Some of you may remember my excitement last Autumn when I retrained as a professional curtain-maker. I shared my fabrics, my new skills and my samples with you all and, along with them my hopes and dreams for the future. And then it all went quiet. The blog returned to its more usual themes of cats and gardening, and it was almost as if I had never done the course. Or at least, that is how it may have appeared.
The truth was that I have been practising in the background, although probably not as much as I should have and, beyond that, I had a huge “what am I doing” panic. D and I talked about “the company”, almost as if it existed but I put off actually doing anything about it for some time, focusing on home and garden for a while, until I felt a bit braver.
Happily, before panic set in, I had signed up to attend my first trade fair in April, thinking at the time that I would be up and running by then. The company may not have come into being, but April arrived anyway and, before I knew it, I was on a train on my way to stay with a friend in Worcester, so that I could attend the fair in Cheltenham.
And boy, am I glad I went. Firstly, it was great to see my friend settled in a new home (and her curtains, I am happy to report, are very well-made!) Her partner offered me some sound business advice too and, with that echoing in my head, I set out for the fair feeling less apprehensive than I had expected.
With over 80 stalls, all aiming their services at interiors-industry professionals, it was totally overwhelming. So overwhelming, I failed magnificently as a blogger and didn’t take any photos at all. Fortunately, the organisers, the Curtain, Blind and Furnishing Makers Friendly Forum (or CABMFF for short) took loads and put them on their Facebook page, so feel free to have a look at the link if you are interested. Everywhere I looked, there were fabrics, curtain poles, gadgets that I had never dreamed existed and so much more. It took a while to pluck up the courage to talk to any of the stall-holders.
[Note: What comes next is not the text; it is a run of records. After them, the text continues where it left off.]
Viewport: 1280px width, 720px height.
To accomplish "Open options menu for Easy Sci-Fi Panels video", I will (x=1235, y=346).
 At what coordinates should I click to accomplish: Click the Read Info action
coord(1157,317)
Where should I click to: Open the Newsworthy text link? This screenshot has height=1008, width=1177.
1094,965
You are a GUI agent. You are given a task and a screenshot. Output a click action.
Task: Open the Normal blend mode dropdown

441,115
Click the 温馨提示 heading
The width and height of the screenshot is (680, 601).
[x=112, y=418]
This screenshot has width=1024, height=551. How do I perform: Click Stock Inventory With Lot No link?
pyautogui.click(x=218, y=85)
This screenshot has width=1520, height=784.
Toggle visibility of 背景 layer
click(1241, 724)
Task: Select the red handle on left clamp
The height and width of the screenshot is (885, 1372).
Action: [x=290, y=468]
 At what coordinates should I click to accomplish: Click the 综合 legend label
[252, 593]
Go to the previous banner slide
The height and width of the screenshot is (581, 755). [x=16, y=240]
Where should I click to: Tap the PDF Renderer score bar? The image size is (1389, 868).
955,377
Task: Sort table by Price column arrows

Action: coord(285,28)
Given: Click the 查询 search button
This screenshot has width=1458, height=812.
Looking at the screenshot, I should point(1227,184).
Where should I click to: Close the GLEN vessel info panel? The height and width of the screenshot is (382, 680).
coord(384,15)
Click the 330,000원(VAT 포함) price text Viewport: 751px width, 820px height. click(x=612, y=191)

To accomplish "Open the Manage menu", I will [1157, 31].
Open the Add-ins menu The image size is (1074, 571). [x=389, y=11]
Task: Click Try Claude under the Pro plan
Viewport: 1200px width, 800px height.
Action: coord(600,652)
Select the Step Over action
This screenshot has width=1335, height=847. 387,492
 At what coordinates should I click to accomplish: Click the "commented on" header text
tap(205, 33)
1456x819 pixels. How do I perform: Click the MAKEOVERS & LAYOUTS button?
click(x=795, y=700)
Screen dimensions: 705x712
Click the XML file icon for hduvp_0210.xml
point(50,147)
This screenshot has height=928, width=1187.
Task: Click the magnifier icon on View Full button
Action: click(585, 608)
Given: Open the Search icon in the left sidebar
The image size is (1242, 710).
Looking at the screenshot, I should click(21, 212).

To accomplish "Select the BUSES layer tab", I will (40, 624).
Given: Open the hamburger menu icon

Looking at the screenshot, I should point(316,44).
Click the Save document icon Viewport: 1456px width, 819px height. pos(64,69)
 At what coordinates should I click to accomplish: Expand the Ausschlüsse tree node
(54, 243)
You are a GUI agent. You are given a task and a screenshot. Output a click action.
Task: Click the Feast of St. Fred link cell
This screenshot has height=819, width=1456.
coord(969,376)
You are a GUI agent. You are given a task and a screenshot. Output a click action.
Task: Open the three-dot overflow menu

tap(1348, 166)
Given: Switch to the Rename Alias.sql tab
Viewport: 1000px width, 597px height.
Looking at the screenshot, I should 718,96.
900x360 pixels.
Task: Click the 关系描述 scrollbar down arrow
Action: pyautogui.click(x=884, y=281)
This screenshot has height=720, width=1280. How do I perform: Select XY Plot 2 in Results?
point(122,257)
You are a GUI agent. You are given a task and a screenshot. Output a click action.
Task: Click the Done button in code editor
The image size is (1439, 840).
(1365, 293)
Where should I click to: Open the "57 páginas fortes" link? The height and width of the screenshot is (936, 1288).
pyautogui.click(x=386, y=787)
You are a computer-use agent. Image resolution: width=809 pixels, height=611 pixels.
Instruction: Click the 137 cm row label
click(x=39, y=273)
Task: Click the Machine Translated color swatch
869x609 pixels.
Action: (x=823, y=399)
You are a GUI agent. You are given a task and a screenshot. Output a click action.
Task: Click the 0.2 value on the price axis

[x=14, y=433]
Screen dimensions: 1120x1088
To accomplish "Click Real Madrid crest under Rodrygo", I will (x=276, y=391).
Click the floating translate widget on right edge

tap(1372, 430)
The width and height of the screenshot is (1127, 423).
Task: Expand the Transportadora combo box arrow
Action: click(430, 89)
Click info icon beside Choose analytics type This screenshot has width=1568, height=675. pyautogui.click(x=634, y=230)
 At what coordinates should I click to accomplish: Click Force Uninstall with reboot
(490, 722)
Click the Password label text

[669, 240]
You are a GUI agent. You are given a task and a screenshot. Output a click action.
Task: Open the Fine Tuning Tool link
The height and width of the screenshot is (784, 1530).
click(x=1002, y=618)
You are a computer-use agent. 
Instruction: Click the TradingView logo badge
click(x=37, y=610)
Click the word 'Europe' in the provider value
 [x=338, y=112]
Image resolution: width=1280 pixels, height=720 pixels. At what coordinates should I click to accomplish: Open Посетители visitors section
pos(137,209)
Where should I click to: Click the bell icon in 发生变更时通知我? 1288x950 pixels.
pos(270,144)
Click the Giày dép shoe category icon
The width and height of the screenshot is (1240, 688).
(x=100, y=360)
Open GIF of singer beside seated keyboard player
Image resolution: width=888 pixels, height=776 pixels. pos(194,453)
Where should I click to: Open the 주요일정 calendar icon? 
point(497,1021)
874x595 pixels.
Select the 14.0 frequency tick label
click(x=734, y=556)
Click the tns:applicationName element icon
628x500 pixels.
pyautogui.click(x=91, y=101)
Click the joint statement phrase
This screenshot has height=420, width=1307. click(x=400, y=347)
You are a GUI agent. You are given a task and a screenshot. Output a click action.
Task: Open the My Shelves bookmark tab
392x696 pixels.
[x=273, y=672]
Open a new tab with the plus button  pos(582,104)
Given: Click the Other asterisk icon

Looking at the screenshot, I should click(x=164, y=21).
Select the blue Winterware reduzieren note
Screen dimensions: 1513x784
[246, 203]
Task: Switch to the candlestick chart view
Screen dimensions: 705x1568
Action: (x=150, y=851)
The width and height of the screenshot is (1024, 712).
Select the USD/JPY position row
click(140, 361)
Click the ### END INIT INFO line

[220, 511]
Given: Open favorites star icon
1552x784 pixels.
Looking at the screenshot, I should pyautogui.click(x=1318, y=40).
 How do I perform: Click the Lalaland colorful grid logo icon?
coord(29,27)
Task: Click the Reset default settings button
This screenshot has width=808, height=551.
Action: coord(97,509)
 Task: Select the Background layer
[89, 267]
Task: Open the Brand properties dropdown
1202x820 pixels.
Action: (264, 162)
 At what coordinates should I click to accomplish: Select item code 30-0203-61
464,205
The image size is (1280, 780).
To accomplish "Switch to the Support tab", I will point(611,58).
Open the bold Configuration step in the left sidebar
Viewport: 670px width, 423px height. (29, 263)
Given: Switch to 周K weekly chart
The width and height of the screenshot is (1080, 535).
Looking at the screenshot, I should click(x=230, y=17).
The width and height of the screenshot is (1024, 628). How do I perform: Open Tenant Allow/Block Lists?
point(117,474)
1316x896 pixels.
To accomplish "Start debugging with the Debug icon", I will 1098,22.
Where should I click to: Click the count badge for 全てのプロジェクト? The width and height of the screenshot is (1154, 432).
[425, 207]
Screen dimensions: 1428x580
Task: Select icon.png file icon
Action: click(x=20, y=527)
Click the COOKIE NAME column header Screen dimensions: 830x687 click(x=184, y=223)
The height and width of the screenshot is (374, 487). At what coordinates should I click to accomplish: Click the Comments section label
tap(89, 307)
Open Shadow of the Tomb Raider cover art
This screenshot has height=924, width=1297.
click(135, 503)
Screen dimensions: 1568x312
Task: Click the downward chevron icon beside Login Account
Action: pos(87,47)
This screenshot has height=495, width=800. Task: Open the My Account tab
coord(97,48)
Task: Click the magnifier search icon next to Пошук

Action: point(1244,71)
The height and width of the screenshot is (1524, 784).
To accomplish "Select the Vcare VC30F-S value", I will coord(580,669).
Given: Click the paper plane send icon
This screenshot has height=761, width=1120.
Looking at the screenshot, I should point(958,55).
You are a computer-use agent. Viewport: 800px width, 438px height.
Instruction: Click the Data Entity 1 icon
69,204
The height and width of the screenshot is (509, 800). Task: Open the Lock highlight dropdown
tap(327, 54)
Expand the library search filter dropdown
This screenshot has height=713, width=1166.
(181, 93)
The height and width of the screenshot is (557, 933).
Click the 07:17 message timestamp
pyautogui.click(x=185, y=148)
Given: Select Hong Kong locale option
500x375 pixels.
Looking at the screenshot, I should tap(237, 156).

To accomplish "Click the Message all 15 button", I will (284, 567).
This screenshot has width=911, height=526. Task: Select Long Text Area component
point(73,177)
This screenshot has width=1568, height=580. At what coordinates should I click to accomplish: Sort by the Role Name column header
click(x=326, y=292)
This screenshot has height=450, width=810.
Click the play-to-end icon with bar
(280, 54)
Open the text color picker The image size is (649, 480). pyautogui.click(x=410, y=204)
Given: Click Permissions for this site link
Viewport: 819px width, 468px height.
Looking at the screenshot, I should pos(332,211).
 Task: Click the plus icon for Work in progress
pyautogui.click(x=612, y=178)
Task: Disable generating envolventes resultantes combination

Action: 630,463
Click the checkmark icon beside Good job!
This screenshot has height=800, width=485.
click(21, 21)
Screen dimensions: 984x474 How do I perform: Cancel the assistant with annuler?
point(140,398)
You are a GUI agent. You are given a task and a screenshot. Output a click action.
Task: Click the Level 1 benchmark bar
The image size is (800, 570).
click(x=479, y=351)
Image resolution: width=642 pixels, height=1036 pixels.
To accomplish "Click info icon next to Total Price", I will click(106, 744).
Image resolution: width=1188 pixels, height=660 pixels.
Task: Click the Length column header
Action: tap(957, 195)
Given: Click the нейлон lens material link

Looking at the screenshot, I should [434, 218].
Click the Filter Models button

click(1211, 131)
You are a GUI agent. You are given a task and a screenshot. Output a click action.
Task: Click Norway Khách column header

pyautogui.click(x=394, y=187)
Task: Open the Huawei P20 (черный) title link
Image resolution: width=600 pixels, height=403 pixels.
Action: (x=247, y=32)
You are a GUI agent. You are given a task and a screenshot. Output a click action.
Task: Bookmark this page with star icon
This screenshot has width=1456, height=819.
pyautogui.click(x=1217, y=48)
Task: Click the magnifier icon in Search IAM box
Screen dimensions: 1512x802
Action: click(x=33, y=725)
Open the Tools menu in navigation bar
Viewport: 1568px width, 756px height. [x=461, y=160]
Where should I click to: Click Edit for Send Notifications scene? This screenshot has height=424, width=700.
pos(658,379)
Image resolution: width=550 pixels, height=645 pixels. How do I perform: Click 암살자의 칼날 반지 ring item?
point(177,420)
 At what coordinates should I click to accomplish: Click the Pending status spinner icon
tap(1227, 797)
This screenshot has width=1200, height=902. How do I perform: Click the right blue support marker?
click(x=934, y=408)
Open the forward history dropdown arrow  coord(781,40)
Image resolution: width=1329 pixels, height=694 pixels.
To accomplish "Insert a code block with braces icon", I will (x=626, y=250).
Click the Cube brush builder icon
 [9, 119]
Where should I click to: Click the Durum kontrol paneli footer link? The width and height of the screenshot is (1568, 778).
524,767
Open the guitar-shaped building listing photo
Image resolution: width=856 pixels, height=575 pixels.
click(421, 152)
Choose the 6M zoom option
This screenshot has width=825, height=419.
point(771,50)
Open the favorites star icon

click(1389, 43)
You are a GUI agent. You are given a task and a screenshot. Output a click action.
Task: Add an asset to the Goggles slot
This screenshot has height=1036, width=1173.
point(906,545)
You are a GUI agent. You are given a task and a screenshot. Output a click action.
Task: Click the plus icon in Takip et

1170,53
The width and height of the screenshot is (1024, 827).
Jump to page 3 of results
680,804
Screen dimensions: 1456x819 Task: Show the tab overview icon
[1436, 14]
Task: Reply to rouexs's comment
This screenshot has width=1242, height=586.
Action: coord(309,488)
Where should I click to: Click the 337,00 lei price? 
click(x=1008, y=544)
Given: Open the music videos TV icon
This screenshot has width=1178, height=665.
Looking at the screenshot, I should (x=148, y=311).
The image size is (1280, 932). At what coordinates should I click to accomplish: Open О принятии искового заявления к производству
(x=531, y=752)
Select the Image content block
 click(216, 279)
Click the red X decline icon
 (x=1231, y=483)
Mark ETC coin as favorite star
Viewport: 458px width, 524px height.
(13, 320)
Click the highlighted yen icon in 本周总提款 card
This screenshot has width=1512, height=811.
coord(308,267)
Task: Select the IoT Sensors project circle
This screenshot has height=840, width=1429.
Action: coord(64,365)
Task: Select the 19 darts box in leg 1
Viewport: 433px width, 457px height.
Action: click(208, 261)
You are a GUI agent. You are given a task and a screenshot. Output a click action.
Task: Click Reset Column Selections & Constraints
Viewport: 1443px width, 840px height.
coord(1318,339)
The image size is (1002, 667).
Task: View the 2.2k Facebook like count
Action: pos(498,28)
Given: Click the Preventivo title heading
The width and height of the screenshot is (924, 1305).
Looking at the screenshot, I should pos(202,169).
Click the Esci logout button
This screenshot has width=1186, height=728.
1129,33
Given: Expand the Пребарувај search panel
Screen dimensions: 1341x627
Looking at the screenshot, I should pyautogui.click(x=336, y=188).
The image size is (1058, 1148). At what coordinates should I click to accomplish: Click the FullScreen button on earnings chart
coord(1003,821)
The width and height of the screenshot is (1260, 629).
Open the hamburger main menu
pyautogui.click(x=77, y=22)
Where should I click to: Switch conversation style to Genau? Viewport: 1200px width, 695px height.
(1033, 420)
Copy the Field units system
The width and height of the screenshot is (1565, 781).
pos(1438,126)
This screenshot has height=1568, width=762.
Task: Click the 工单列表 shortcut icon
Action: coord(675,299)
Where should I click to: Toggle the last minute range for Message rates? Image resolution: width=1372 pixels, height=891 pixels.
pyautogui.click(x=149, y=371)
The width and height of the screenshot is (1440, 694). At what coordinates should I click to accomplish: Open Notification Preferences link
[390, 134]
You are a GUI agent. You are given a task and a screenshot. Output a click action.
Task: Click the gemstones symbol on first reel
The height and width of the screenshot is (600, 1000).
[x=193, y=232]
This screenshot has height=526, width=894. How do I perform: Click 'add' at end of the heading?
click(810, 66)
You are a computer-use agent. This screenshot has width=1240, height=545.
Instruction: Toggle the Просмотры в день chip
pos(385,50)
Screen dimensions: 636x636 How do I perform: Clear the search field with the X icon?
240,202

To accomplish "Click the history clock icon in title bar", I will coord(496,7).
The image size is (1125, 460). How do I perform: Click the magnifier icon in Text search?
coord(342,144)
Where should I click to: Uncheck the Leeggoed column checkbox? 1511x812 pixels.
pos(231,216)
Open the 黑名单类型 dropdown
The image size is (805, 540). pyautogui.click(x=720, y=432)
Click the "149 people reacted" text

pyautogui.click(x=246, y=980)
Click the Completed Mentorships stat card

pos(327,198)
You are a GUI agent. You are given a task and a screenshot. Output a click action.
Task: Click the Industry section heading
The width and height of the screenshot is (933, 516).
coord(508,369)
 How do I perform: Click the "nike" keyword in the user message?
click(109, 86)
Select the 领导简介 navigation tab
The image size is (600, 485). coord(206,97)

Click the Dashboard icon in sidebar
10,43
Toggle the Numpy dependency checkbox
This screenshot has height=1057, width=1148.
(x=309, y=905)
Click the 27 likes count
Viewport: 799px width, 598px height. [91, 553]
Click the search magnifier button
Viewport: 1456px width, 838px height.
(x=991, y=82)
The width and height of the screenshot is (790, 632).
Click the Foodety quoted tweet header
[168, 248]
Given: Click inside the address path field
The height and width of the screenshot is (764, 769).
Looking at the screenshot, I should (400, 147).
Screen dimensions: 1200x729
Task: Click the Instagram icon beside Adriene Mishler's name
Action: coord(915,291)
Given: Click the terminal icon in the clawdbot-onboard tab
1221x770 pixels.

I felt I had “Not a real curtain-maker” stamped on my forehead. Everyone seemed to have specific questions for them such as things they were seeking for clients, and I didn’t know where to begin.
In the end, I approached a haberdashery supplier and asked for a catalogue. I was totally honest about just starting out and that I had come mainly to get a feel for these events and they couldn’t have been more encouraging or supportive. Of course, they are hoping I will be a new customer for them but even so, I felt bolder. So I moved on and started talking to others, collecting contacts and information as I went. My leaflet collection grew and so did my courage. I sat in on a talk and raised my hand when she asked if there were any curtain-makers there. That felt strange but very exciting too. Everyone I spoke to treated me as someone who belonged in the industry and, by the end of the day, I felt like it was true. I was no longer playing at this – I am proud to say that I am a (very new) professional curtain-maker.
At least as fascinating as the stalls were the conversations I heard around me. Phrases like “This fabric was £150 a metre – I had to get it right”, “And I told her, this is my business not a hobby, you know” offered tantalising glimpses of the challenges I have ahead. The best story for me, as a Lancashire lass now living in Yorkshire, was the chap who had been asked at interview in a Yorkshire firm about his Lancashire origins. He got the job, though, so I presume it all worked out OK.
I came home totally inspired. That week, we registered the company and I started work on business cards and the website. I still have a way to go, but I am aiming for a July launch, so watch this space!
Being surrounded by so much creativity had even more benefits. I had started to attend a craft and natter session at the village club at around the same time, and one of the ladies had shown me how to crochet. I am – sorry, I have to say this – hooked. I am feeling firmly back in touch with my creative, textile side and I am loving it.
I am writing this in the garden, finally enjoying some late evening sunshine and the results of our hard work on the lawn. Surrounded by beauty and all the love and support I could ever ask for, I am confident that my future will be an altogether more creative one.